Patients were also excluded if they had taken intravenous bisphos

Patients were also excluded if they had taken intravenous bisphosphonates within 12 months prior to the screening visit, or strontium ranelate or fluoride at therapeutic doses (≥20 mg/day) for more than 3 months in the 2 years prior to randomization, SYN-117 or for more than a total of 2 years, or at any dosages within the 6 months prior to randomization. Previous treatment for any duration with calcitonin, oral bisphosphonates, or active vitamin D3 analogues

that had been stopped prior to or at the randomization visit was allowed. All patients provided written informed consent. Biochemical markers of bone turnover Serum concentrations of two BTMs were measured at baseline and at 3, 6 and 18 months of treatment: (1) the bone formation mTOR kinase assay marker PINP and (2) the bone resorption marker C-terminal cross-linked telopeptides of type I collagen

(CTx). Fasting blood samples (10 ml) were collected in the morning, then serum samples were prepared and stored at −20 °C or lower at the study site for up to 4 months before being sent to a central laboratory (Covance, Geneva, Switzerland) for storage at −80 °C and processing. All samples from an individual were assayed in a single analytical batch. Serum intact PINP was measured by the Intact UniQ RIA assay (Orion Diagnostica, Espoo, Finland). This assay is not sensitive to the small molecular weight degradation products of the pro-peptide (cross-reaction only 1.2 %). The inter-assay ADP ribosylation factor (within day) analytical coefficient of variation (CV) was less than 3.1–8.2 % over the reference interval. Serum CTx was measured by the Serum Crosslaps® ELISA (Nordic STI571 concentration Bioscience Diagnostics, Herlev, Denmark).
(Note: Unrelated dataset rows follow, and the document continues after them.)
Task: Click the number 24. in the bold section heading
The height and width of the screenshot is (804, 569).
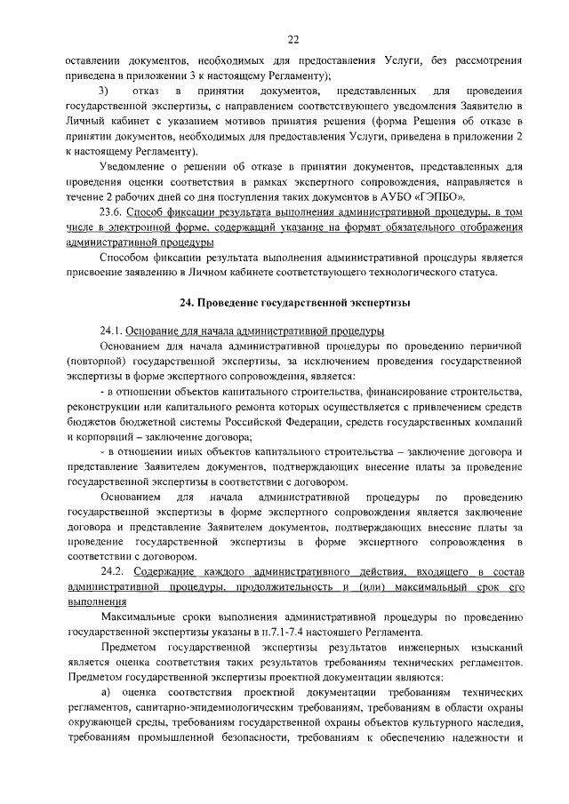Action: click(187, 303)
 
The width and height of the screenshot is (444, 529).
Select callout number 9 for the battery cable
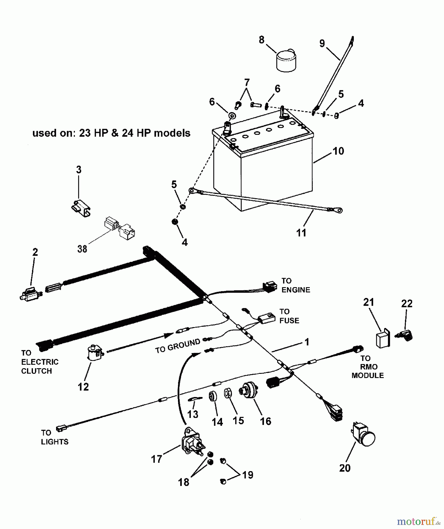[322, 43]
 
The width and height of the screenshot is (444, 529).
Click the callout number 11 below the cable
[301, 233]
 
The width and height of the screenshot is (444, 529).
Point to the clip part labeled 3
[81, 207]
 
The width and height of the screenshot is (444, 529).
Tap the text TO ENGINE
[296, 285]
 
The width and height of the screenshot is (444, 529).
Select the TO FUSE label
[289, 316]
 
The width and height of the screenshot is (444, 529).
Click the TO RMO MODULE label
[368, 367]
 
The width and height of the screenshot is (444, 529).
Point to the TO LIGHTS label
[55, 437]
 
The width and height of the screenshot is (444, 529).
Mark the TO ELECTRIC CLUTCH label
[40, 362]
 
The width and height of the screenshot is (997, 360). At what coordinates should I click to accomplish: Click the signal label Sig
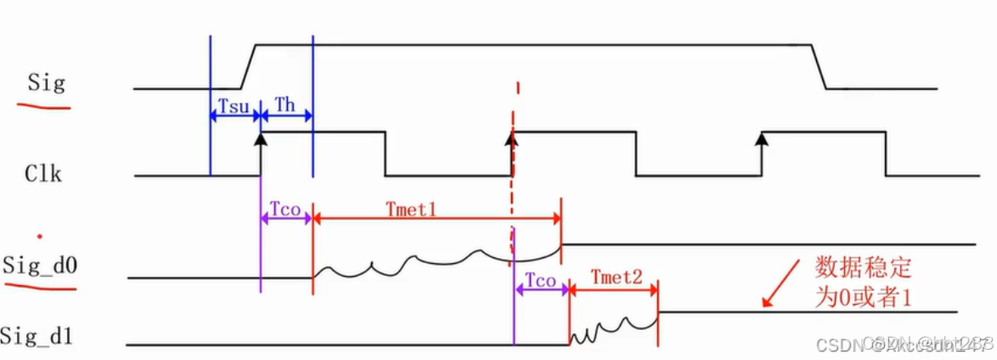[x=47, y=84]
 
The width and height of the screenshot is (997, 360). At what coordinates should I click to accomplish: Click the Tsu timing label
[x=234, y=105]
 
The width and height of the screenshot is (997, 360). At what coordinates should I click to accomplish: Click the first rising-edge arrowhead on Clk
[x=261, y=138]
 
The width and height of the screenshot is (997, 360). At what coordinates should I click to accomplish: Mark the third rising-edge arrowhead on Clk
[x=762, y=138]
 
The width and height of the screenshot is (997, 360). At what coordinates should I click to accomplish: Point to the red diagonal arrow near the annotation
[x=781, y=282]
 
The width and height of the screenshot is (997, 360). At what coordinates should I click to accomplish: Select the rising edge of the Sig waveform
[x=249, y=66]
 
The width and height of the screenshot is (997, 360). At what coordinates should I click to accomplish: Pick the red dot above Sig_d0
[x=39, y=234]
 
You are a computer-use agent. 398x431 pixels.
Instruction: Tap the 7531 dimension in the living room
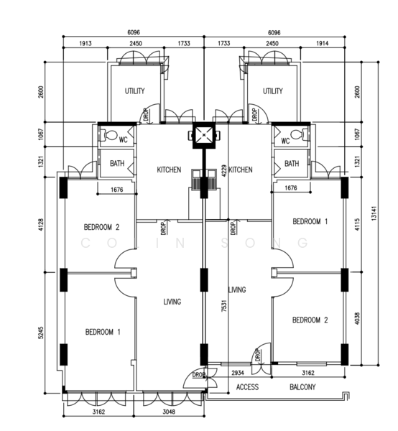224,306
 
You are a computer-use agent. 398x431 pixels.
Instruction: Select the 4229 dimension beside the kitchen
224,171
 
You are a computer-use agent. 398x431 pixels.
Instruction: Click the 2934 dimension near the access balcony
238,373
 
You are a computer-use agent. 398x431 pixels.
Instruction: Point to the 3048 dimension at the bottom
169,412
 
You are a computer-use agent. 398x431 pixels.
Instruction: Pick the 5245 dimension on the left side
41,333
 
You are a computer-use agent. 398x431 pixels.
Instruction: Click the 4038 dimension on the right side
357,318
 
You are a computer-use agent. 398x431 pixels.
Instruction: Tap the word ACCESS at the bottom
247,387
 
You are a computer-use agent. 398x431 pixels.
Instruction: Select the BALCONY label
302,387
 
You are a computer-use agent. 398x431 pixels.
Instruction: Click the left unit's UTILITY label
134,91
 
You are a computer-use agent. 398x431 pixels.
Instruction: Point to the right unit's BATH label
292,164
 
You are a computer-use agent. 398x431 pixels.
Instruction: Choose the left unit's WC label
123,140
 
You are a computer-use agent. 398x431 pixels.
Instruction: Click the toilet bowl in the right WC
297,135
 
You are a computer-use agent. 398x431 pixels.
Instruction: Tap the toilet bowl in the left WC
111,135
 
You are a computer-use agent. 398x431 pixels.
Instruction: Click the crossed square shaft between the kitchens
204,135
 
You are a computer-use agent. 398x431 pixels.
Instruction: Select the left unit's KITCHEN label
169,170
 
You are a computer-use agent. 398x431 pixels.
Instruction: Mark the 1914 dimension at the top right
322,43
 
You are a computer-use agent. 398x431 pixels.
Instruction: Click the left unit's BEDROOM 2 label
102,227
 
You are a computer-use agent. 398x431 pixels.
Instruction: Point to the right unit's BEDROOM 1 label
310,221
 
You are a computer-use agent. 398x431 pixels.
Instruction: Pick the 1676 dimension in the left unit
117,190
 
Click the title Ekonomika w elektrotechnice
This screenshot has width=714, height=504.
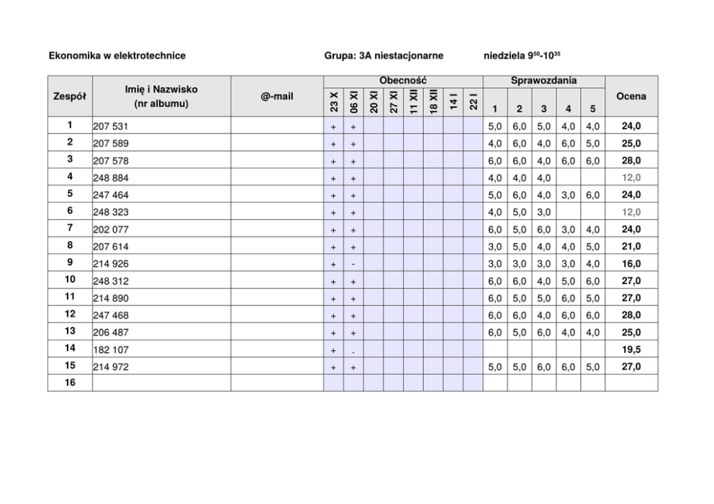click(117, 55)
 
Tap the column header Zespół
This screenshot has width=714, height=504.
click(70, 96)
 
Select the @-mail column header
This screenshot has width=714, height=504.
click(277, 96)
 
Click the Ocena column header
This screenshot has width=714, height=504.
click(631, 96)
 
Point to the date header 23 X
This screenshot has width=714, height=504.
click(334, 101)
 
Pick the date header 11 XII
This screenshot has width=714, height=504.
click(413, 101)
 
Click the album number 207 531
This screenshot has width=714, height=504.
click(111, 127)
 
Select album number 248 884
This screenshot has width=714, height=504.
click(111, 178)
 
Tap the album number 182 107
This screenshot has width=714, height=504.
click(111, 350)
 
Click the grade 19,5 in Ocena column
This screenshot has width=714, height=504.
click(631, 350)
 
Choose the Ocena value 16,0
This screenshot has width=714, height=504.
click(631, 264)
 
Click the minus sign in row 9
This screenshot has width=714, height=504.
click(353, 264)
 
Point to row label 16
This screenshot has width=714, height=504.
click(70, 383)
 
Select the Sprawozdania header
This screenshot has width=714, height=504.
click(543, 81)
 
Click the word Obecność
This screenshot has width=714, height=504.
click(403, 81)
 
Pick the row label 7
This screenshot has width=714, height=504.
click(70, 229)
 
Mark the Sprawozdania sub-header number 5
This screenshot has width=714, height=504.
click(592, 109)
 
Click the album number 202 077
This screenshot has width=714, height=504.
click(111, 229)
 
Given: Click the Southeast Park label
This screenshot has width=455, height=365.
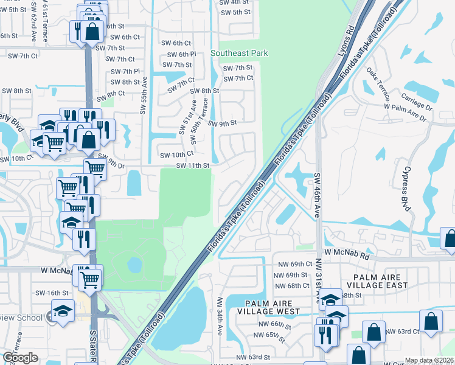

The inter-assay CV was 5.4–11.4 %. High-resolution quantitative CT and FEA CT scans were performed at baseline and at 6 and 18 months of treatment. To optimize image quality

serving as the input data for FE analyses, we used an HRQCT protocol rather than a standard QCT protocol with thicker slices and lower plane resolution. All HRQCT assessments performed in this study have been described elsewhere [30, 37], and are briefly summarized below. A thin-slice spiral CT of the 12th thoracic vertebra (T12) was acquired using a scanner set at 120 kV and 360 mA s. If T12 was fractured, the HRQCT was performed on an intact L1 vertebra. Two images were reconstructed. The first one had a large field of view (FOV), included the patient and calibration phantom, and was used to calibrate the second image on which all analyses were carried out. The second image, with a smaller FOV size of 80 or 96 mm (pixel sizes of 0.156 or 0.188 mm) depending on the scanner type, included only the vertebra. In this latter image, the complete vertebral body was segmented using a semi-automatic algorithm.